Os humanistas que se alinham com a causa dos moradores de rua sabem que sem uma nova postura do poder público, essa situação persistirá. Tião Galinha, personagem da novela “Renascer”, costuma argumentar, diante do sofrimento da trama, “eu não luto para vencer; eu sei que vou perder. Eu luto para ser fiel até o fim”. Resistir é ser fiel aos princípios de luta e auxílio aos que mais precisam. Como diz o Padre Júlio Lancellotti, “quando você leva comida na rua para alguém que está abandonado, você está dizendo: – tua vida importa pra mim.”
Para muitos moradores de rua, o alimento é a única alegria do dia, do que resta de uma vida. Insisto: negar comida ou ajuda para eles é reduzi-los ao absoluto nada. Compartilhar o sofrimento e doar um pouco de amor pode transformar realidades. Por isso, sigo com as palavras do Padre Júlio Lancellotti, que desperta a consciência que “alimentar aqueles que o sistema mata de fome, que o sistema nega comida, é um ato de subversão e revolucionário numa ordem injusta.”
Cada um enfrenta seus próprios demónios que tranca internamente ou libera para sociedade.

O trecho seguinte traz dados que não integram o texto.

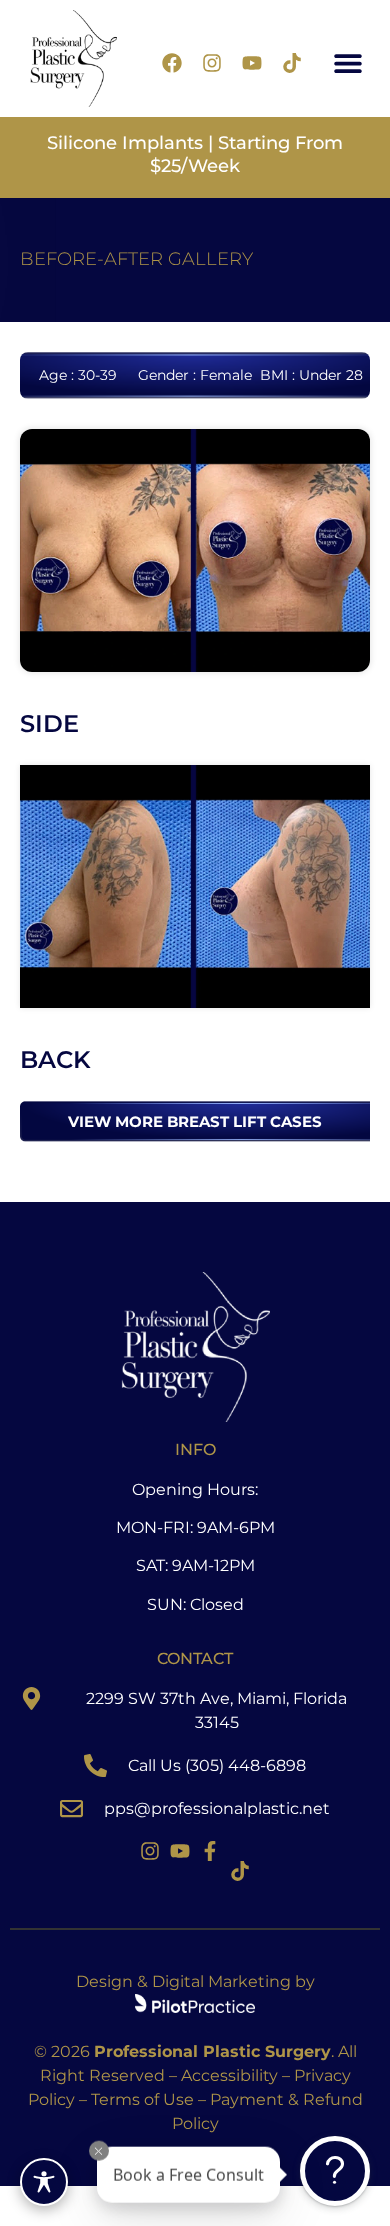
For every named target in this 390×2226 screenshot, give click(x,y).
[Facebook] (172, 63)
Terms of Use (142, 2099)
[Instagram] (212, 63)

Eu, o que sei, é que digam o que for, serei um subversivo e revolucionário até o final dos meus dias.
Tarciso Souza, jornalista e empresário
Confortante ler um artigo que demonstra humanidade e o verdadeiro amor ao próximo.
Como é fácil, com uma caneta na mão, descrever só um lado da moeda.
Não mencionou que existem espaços para a acolher essas pessoas, que a maioria não quer esse benefício.
Não mencionou as drogas, a prostituição, a promiscuidade, os interesses que rola nesses ambientes e, como disse acima maioria não quer mudanças.
Falou da Alemanha, de Blumenau, só para média, será?
Não mencionou que o seu Presidente não gosta de pobres.